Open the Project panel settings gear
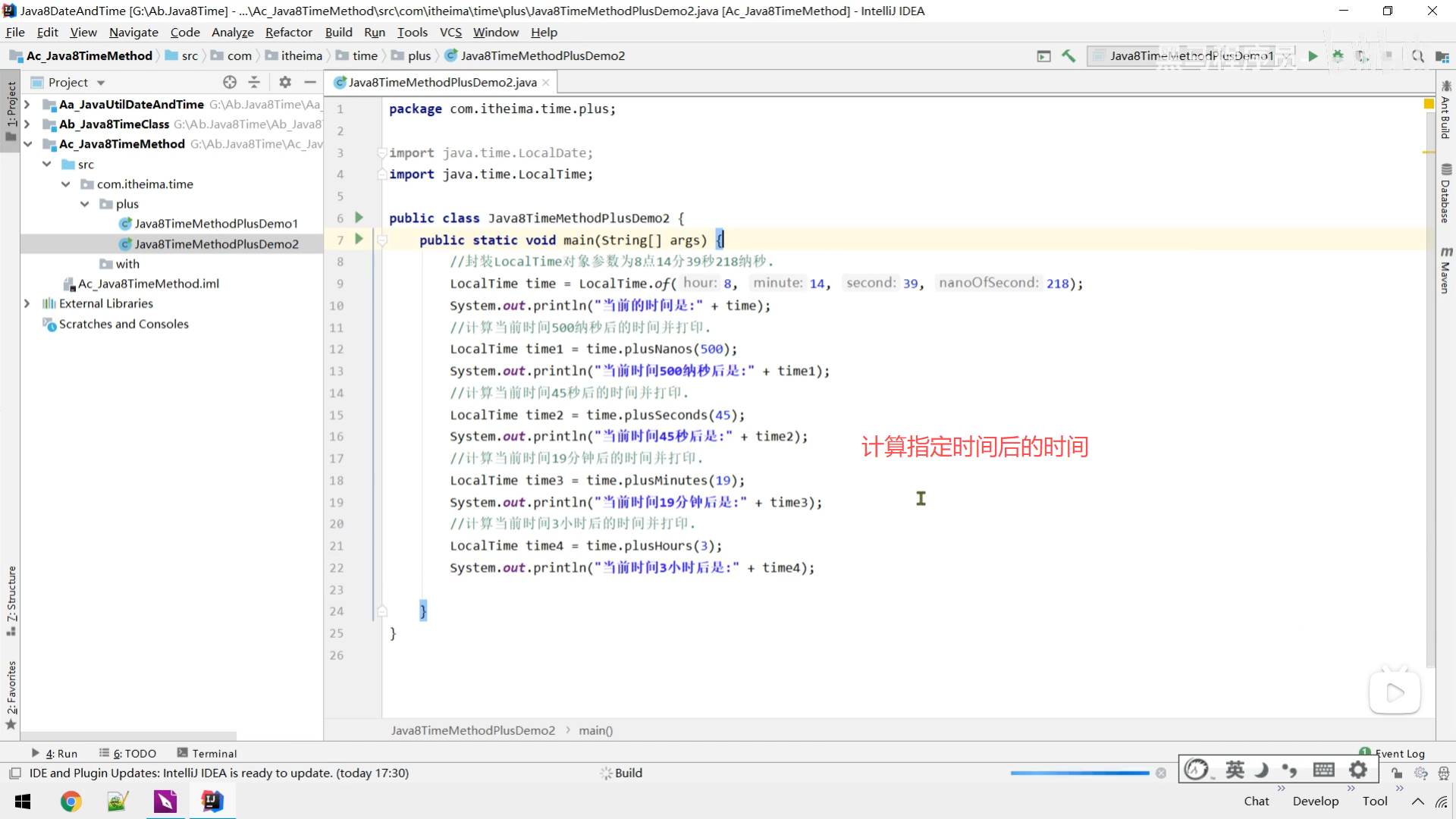Screen dimensions: 1456x819 click(285, 82)
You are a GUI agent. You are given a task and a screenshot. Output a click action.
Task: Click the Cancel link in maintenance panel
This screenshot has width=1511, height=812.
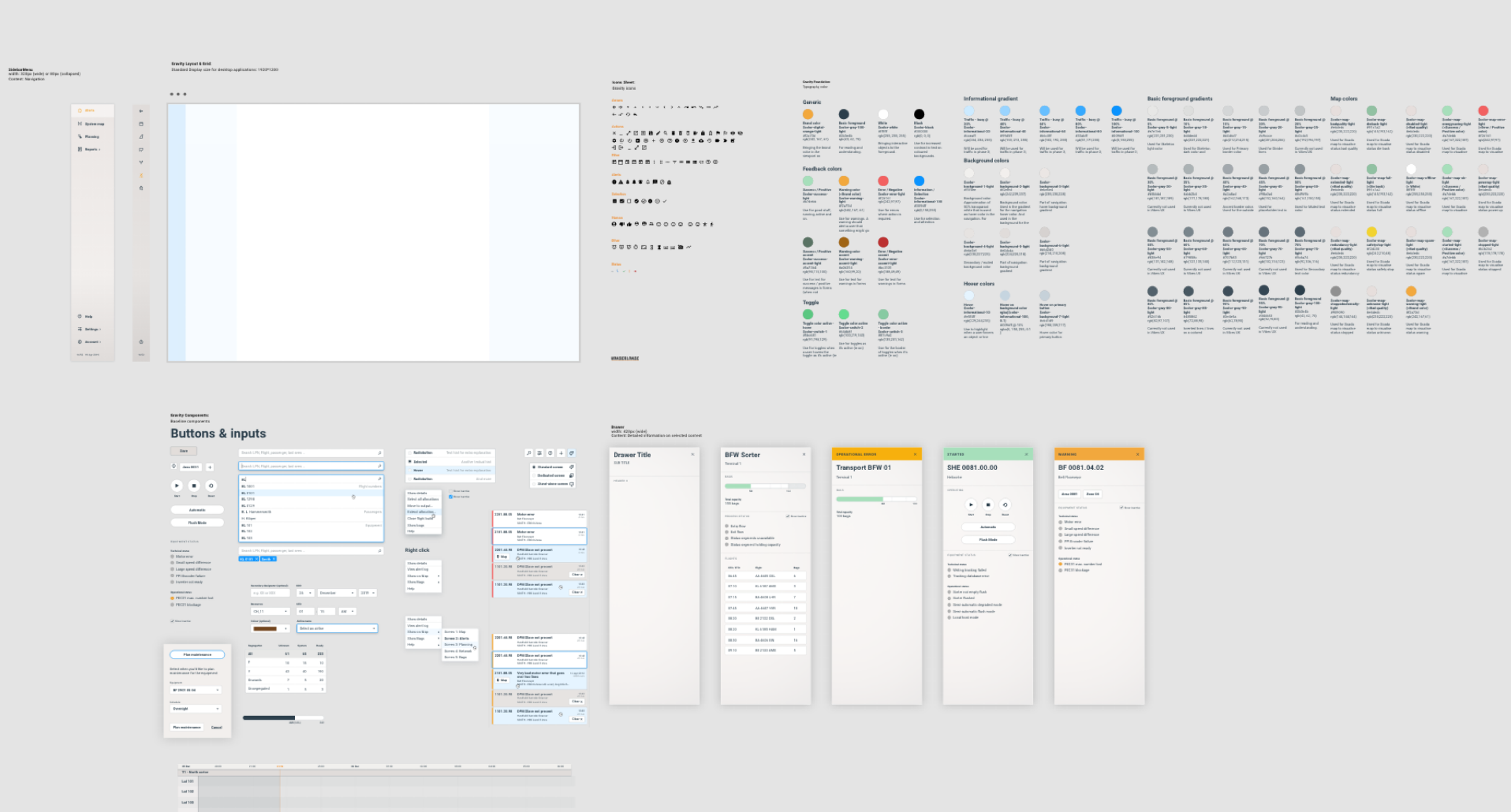click(216, 727)
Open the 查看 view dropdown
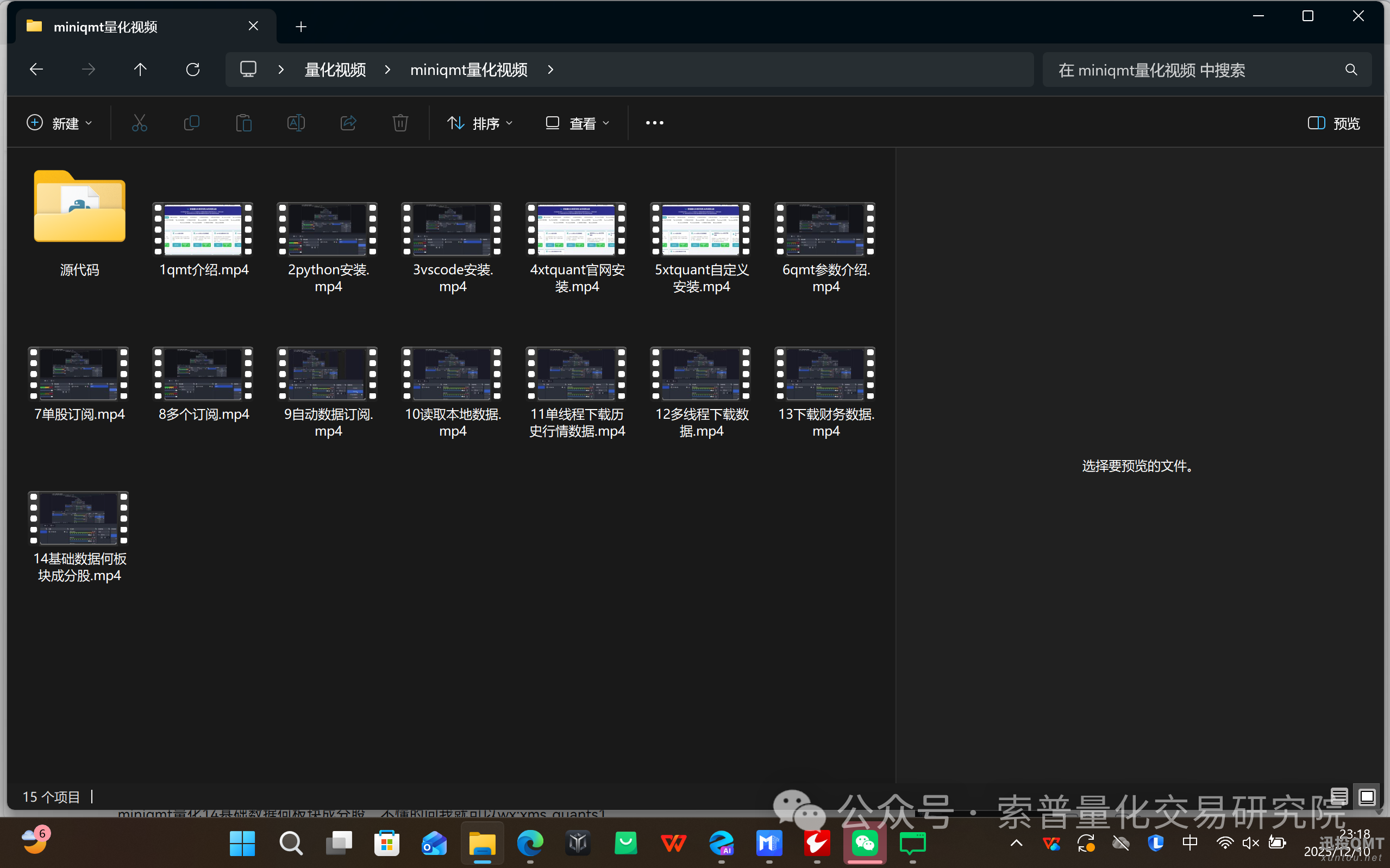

# # # # # # #

**Task directions:** Omit the pictures and output all remaining material exactly.

**Task response:**
Open the Project panel settings gear
Screen dimensions: 1456x819 click(285, 82)
You are a GUI agent. You are given a task and a screenshot. Output a click action.
Task: Click the Cancel link in maintenance panel
This screenshot has width=1511, height=812.
click(216, 727)
Open the 查看 view dropdown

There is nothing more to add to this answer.